Not sure why so many ppl seem to think you feel you need a man though..

user1471538283 · 05/11/2020 15:53

You honestly do not want to add a man into this. You need an education and everything will come from there. I know it's so difficult at the moment but does the college offer anything online?

thepeopleversuswork · 05/11/2020 15:54

OP the fact that you haven't hung around with deadbeat men trying to make a relationship work is a good thing, not a bad thing. You are a loving mum to two kids and are bringing them up on your own without support. You should be proud of yourself.

Please be kind to yourself, focus on improving your self-esteem. Focus on your goal of going to college. Look after your kids and love them. And give yourself a bloody big pat on the back.

Meruem · 05/11/2020 16:01

OP, I was you a few years ago, you can do this!

Do an Access course at college, that is essentially A level equivalents that will allow you to go to Uni. You don’t need any exams to get on one. If your maths is lacking they can offer classes alongside the course (this is actually what I did, gained GCSE maths alongside the course).

Then I did a degree and am now doing a similar job to social work. When I had my interview for the job I was up against people with a ton of experience, better qualifications etc. But one of the ladies who interviewed me told me later that my life experience and attitude were the reasons I got the job over some other candidates.

My DC are all grown up now but it is a huge source of pride for them that I studied, got a good job etc. They said it also inspired them to do well in their lives. You sound like a great mum and you can make a good life for yourself and your kids. It’s hard work but so worth it.

movingonup20 · 05/11/2020 16:26

You are doing very well, your kids are happy and healthy and safe!

As far as you, speak with your advisor at the job centre, there's fully funded online courses (I've just enrolled) which you can do to get your skills and qualifications, they have been so helpful to me. If you can spend maybe 5 hours a week studying (nap time/electronic babysitter) then once your baby is 2 you can get the 2 year old funding for nursery and be ready to read your potential.

zatarontoast · 05/11/2020 16:30

I haven't RTFT but just want to say OP you are young and the world is your oyster. I would highly recommend an access course or OU. Don not for one second think your worth is measured by the presence of a man in your life.

NoelleGallagher · 05/11/2020 16:52

Thank you all so much for the support.
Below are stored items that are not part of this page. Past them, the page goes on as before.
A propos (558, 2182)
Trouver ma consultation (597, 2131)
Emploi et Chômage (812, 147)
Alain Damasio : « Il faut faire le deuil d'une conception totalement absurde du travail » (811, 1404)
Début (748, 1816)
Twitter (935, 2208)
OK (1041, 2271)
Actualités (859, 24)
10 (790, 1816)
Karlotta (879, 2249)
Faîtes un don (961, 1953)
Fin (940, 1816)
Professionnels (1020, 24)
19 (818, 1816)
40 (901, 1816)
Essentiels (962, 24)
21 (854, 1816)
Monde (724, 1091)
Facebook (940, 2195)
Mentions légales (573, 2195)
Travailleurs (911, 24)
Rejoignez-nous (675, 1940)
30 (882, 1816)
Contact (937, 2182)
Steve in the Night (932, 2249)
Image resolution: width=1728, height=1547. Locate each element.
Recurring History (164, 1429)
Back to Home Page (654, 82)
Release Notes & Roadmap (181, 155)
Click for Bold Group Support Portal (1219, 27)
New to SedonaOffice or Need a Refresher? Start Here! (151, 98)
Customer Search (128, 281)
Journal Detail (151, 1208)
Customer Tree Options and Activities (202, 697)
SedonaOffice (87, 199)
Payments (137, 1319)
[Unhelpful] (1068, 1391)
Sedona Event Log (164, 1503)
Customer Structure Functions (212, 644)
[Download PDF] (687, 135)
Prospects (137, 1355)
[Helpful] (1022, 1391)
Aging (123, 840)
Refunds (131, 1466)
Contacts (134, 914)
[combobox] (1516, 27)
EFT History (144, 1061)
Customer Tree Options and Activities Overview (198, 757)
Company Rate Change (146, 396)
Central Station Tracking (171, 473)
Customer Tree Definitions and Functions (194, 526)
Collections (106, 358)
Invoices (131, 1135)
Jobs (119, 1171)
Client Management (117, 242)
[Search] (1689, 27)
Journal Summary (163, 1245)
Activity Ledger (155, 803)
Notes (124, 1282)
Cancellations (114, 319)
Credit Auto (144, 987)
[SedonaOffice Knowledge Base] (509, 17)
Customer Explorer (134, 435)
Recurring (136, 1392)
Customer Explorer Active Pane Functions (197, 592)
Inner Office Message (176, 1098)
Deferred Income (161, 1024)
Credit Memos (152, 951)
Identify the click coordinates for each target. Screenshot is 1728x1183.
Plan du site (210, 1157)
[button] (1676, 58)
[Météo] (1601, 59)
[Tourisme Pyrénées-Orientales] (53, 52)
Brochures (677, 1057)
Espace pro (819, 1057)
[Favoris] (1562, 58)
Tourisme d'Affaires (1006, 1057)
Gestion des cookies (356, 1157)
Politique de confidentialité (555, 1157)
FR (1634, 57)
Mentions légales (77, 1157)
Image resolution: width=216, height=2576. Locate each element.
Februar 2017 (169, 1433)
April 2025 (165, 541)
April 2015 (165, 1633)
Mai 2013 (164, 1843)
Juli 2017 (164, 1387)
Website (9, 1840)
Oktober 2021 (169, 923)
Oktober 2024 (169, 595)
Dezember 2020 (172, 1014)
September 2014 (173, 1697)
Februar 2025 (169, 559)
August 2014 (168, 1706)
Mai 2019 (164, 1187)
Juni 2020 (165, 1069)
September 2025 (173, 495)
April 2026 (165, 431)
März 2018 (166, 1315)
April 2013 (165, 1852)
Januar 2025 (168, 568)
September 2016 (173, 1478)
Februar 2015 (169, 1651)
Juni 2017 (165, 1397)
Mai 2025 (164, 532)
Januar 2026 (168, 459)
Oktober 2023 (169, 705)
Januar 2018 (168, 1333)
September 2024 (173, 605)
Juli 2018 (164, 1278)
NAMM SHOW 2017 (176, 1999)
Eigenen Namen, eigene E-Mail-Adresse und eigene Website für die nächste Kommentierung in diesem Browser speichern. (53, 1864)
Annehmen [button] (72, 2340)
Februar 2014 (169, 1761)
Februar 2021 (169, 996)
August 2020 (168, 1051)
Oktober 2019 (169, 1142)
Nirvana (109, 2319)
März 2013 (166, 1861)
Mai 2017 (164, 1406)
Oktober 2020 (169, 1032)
I'm feeling very inspired and a million times better than I was feeling last night. I will be checking out the links provided and the open uni courses etc once my little ones are in bed.

OP posts:
TeachesOfPeaches · 05/11/2020 16:57

Amy Childs from TOWIE is a single mum with 2 young children by 2 different men who both left her very quickly. Think one of the dads is in prison. I'm sure she was the last person to expect to end up in that type of situation. I've been a single mum for years, just keep going OP

TeachesOfPeaches · 05/11/2020 17:01

Also, stay away from men for the next few years and put you and your kids first. 5 years from now you won't recognise yourself with all you managed to achieve.